Replace "project tree" with "file tree" in the material from the line containing "At what coordinates should I click to accomplish: Open main.c" through the end of the material, keeping everything else unchanged and leaving out the pictures.

%%

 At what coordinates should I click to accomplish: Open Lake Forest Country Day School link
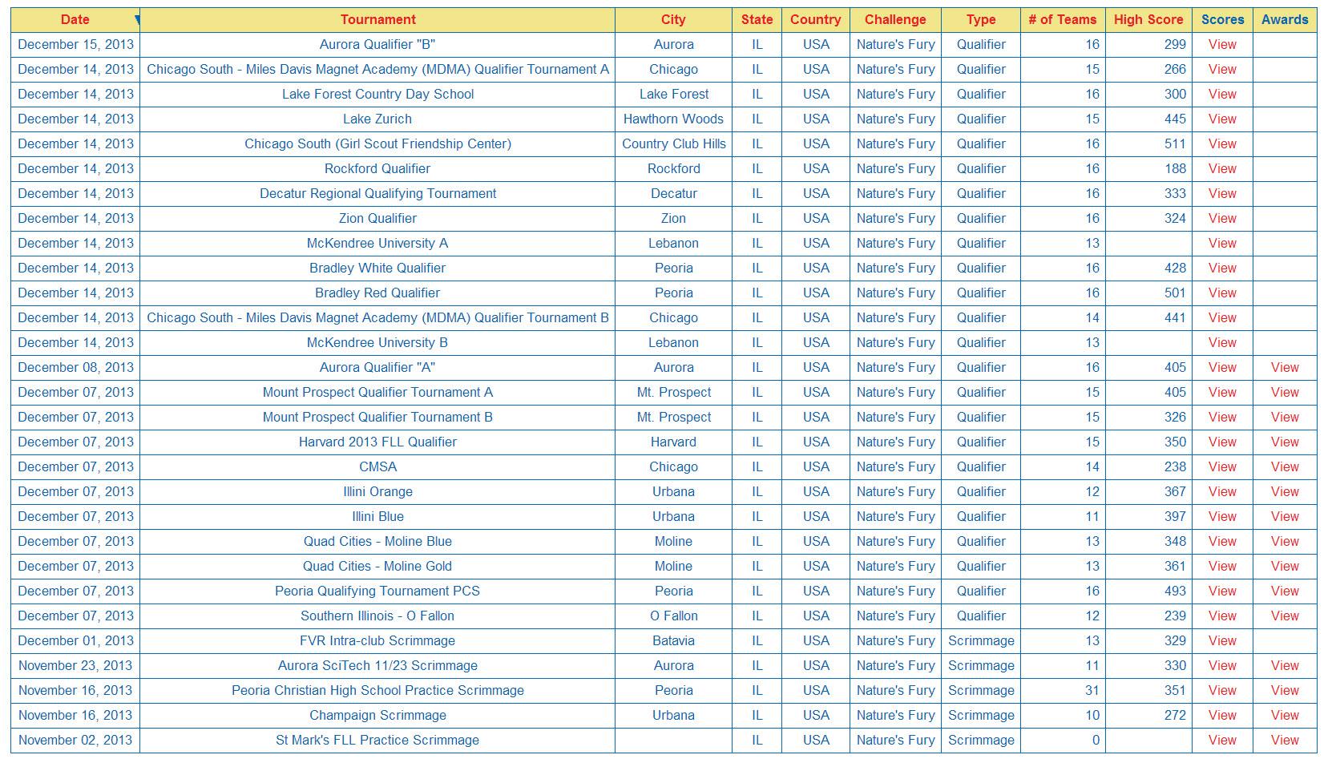(x=377, y=95)
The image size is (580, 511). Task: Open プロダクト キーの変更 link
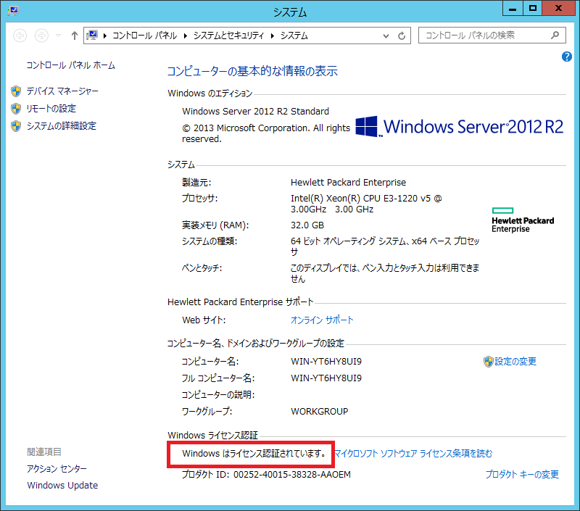coord(522,475)
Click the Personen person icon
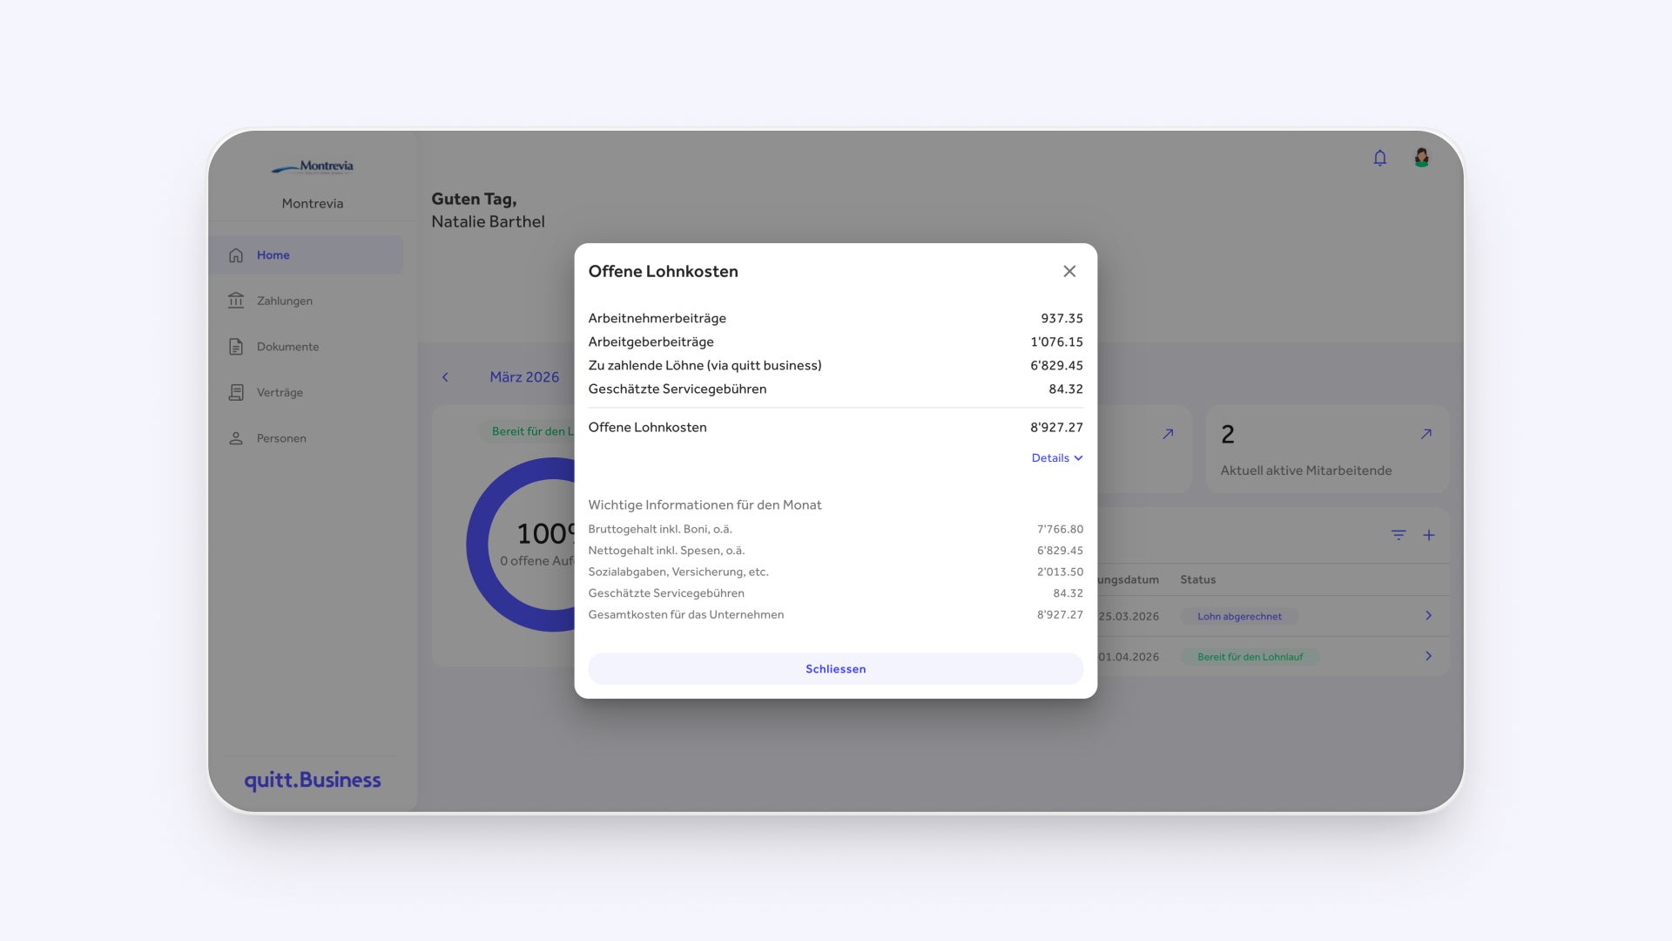The image size is (1672, 941). coord(236,438)
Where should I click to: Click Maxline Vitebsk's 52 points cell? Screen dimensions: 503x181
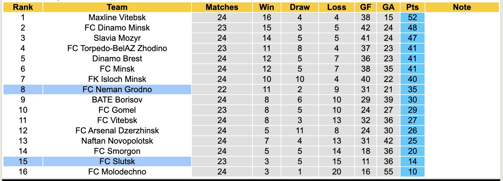413,17
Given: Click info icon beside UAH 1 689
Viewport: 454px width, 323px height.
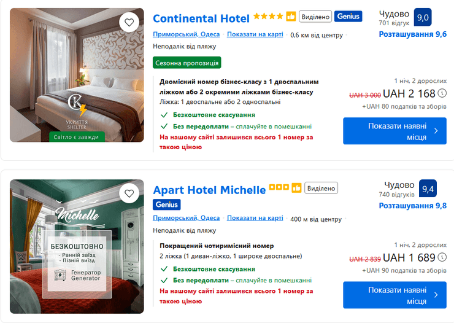Looking at the screenshot, I should pos(442,257).
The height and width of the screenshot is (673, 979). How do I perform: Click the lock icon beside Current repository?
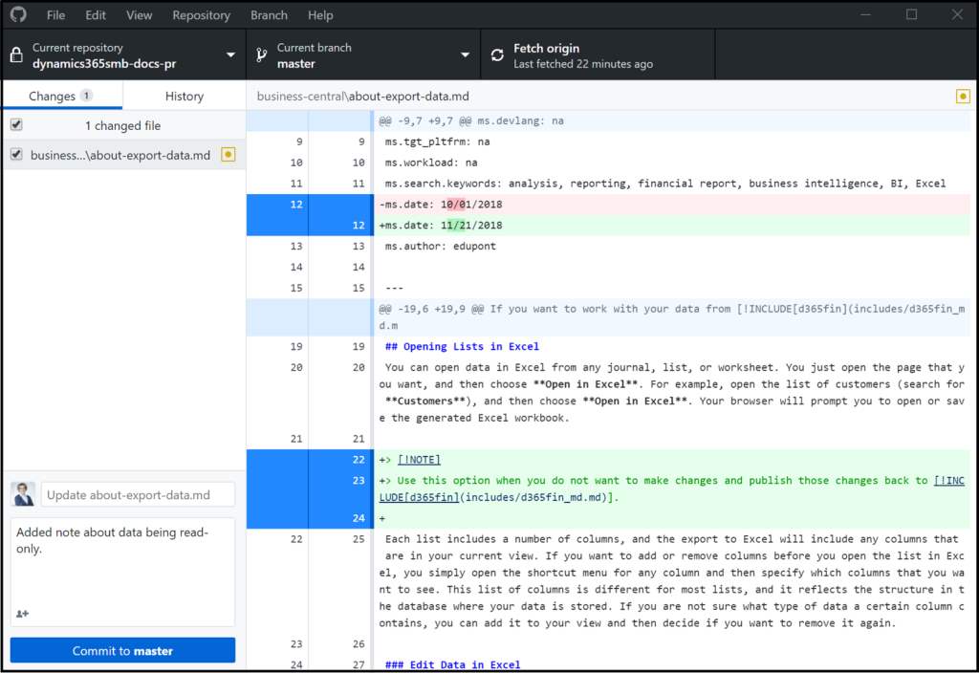coord(14,54)
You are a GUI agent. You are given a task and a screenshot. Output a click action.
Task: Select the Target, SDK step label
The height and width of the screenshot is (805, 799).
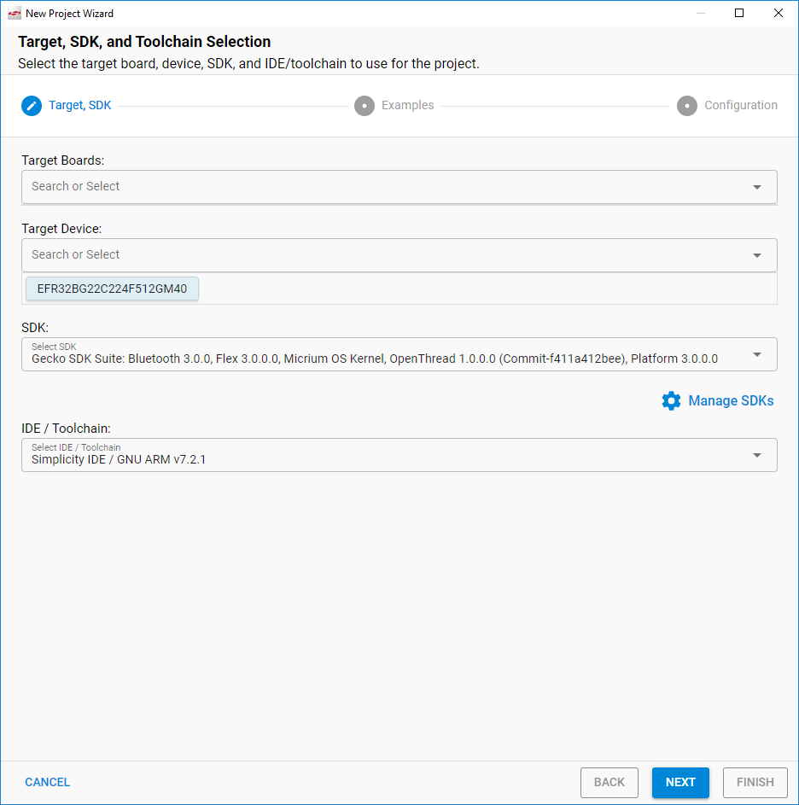pyautogui.click(x=80, y=106)
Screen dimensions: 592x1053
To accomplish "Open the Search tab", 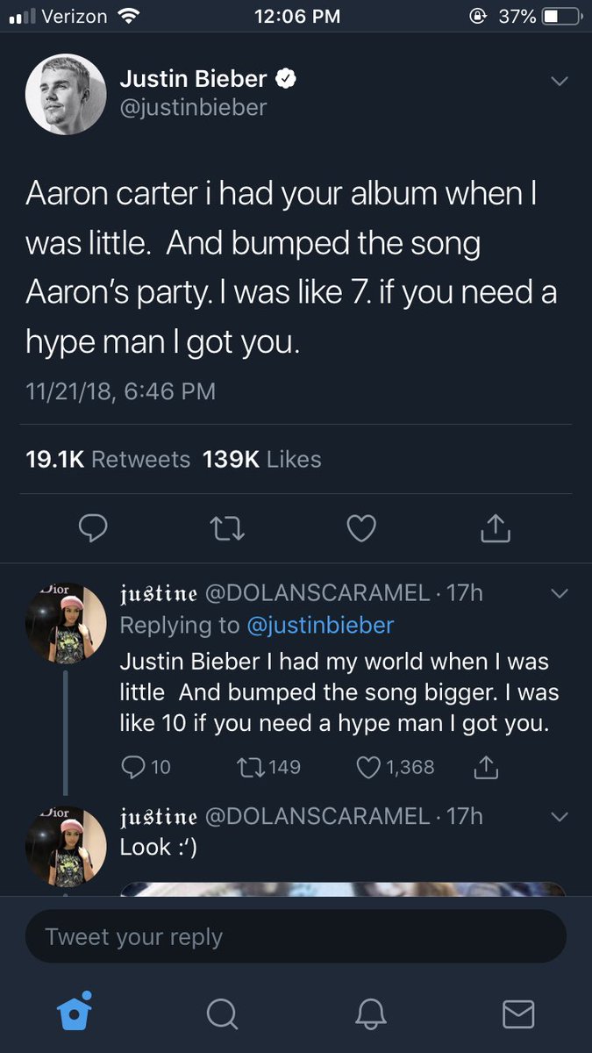I will pos(222,1014).
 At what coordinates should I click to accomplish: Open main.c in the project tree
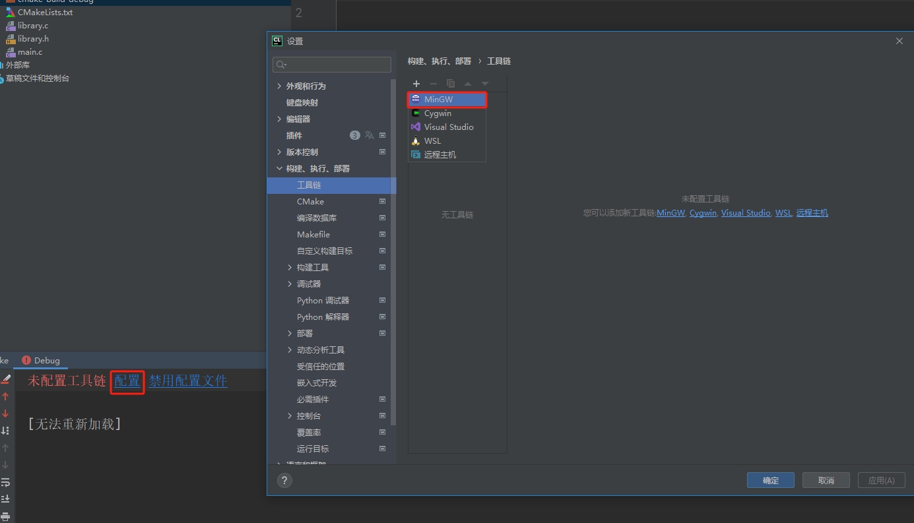pos(30,52)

%%

◆ **In response**
 At what coordinates should I click to accomplish: Open main.c in the file tree
pos(30,52)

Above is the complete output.